* [The problem]: Which lines in the entries below contain the string "ネタバレ考察"? Show each of them in full.
● ● ● ● ●
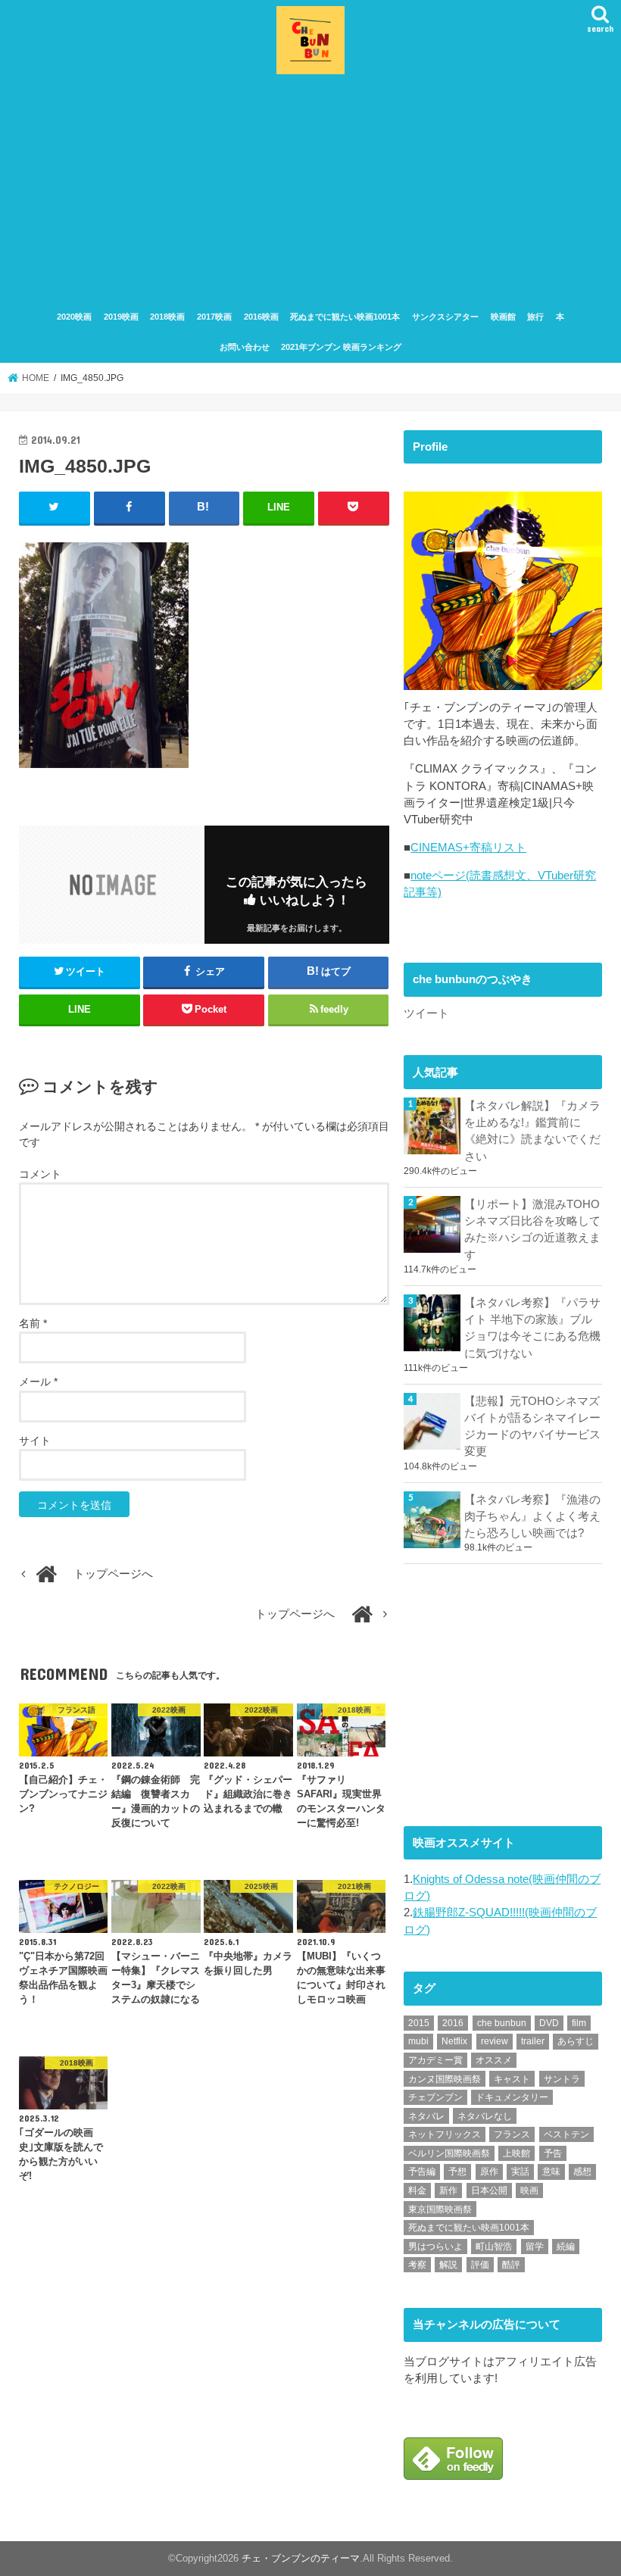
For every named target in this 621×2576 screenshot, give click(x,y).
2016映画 (261, 316)
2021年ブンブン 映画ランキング (341, 346)
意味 (551, 2171)
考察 (417, 2264)
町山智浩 (494, 2246)
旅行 (535, 316)
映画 (529, 2190)
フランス (512, 2134)
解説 (448, 2264)
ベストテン (566, 2134)
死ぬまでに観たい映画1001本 (345, 316)
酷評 (511, 2264)
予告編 (421, 2171)
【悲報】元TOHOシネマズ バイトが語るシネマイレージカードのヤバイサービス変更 (533, 1426)
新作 (448, 2190)
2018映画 (167, 316)
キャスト (512, 2079)
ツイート (426, 1013)
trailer (533, 2041)
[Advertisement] (310, 192)
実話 (520, 2171)
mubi (418, 2041)
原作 (489, 2171)
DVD (549, 2023)
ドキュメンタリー (512, 2097)
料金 (417, 2190)
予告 (553, 2153)
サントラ (562, 2079)
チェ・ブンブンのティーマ (301, 2558)
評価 (480, 2264)
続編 (566, 2246)
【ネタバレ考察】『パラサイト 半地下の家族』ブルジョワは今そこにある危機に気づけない (532, 1328)
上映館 (516, 2153)
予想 (457, 2171)
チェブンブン (435, 2097)
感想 (582, 2171)
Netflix (454, 2041)
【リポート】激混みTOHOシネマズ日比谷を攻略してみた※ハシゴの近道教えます (532, 1229)
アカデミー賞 (435, 2060)
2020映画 (74, 316)
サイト (35, 1441)
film (579, 2023)
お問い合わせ (245, 346)
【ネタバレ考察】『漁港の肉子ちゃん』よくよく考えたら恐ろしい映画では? (532, 1516)
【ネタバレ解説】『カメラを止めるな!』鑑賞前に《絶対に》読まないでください (532, 1131)
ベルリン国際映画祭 (449, 2153)
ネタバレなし (484, 2116)
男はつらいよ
● ● ● ● ●
* [Solution to this exercise]:
【ネタバレ考察】『パラサイト 半地下の家族』ブルジョワは今そこにある危機に気づけない (532, 1328)
【ネタバレ考察】『漁港の肉子ちゃん』よくよく考えたら恐ろしい映画では? (532, 1516)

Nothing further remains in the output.